Napa Valley vintner Jim Barrett, who died in March at age 86, was one hell of a pioneer, a gruff lawyer-turned-winery owner who fell into the crosshairs of history, helping put California wine on the world map at the 1976 Judgment of Paris with his winning 1973 Chateau Montelena Chardonnay.
Sympathetically portrayed by Bill Pullman in the 2008 movie, Bottleshock, the real Barrett could be more, well, direct in his opinions, as I found out when I called him on the 30th anniversary of his Judgment victory.
“Grgich is a damn good winemaker,” he barked at me in 2005, referring to winemaker Mike Grgich, who made Montelena’s top-scoring Chardonnay. In even more, let’s call it colorful language, he ranted on, saying the winemaker alone doesn’t produce the wine. “At best, he’s the first violin in an orchestra,” he said. “There’s so much credit to go around.”
Surprisingly, Barrett charged $6 a bottle for that 1973 Chardonnay and didn’t raise the price for years.

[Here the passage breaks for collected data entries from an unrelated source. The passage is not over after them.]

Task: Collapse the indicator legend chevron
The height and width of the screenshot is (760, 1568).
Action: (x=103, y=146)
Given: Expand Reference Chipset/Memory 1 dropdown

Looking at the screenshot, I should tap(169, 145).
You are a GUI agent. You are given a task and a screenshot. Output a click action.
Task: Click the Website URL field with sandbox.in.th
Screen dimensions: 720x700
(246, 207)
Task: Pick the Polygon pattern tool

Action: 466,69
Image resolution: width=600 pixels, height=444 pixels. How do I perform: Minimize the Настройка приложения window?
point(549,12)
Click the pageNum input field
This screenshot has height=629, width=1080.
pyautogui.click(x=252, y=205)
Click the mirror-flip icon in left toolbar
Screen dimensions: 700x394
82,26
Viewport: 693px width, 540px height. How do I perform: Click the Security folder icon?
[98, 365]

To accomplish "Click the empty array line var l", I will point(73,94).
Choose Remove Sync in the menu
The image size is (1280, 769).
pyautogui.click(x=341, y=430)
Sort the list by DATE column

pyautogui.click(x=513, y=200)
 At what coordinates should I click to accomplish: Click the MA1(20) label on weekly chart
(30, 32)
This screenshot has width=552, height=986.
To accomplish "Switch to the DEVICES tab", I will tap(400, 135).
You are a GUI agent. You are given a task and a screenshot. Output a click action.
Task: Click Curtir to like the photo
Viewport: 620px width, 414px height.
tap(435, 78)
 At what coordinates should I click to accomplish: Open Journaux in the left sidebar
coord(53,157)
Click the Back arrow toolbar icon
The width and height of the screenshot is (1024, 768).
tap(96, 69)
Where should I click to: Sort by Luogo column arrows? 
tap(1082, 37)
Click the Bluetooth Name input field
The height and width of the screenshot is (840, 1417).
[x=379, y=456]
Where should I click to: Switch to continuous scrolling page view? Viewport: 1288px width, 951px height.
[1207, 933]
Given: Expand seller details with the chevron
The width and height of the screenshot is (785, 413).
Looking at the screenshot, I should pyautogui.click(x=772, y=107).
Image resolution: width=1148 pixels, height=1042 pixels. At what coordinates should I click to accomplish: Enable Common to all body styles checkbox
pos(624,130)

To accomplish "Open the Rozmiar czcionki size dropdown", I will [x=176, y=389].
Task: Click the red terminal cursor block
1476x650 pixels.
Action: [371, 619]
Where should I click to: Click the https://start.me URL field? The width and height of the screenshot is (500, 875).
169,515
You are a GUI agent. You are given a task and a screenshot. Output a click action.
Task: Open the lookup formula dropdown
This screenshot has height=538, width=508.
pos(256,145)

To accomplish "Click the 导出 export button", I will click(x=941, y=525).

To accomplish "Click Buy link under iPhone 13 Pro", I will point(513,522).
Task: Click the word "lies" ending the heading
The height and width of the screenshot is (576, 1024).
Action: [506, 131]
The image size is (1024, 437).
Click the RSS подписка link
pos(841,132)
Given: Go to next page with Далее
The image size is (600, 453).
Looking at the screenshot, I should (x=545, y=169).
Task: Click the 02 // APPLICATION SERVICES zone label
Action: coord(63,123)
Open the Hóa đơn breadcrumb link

Ultimately he felt wine should be balanced, parroting real estate’s “location, location, location,” in his wine mantra of “balance, balance, balance.”
Though he didn’t get along with everyone, the cantankerous Barrett did conceal a soft side, ending our last call with the boast that now that he’d made it big in Napa Valley, his aim in later years was to “put smiles on people’s faces.”
He sure brought one to mine.
Rest in peace, Jim.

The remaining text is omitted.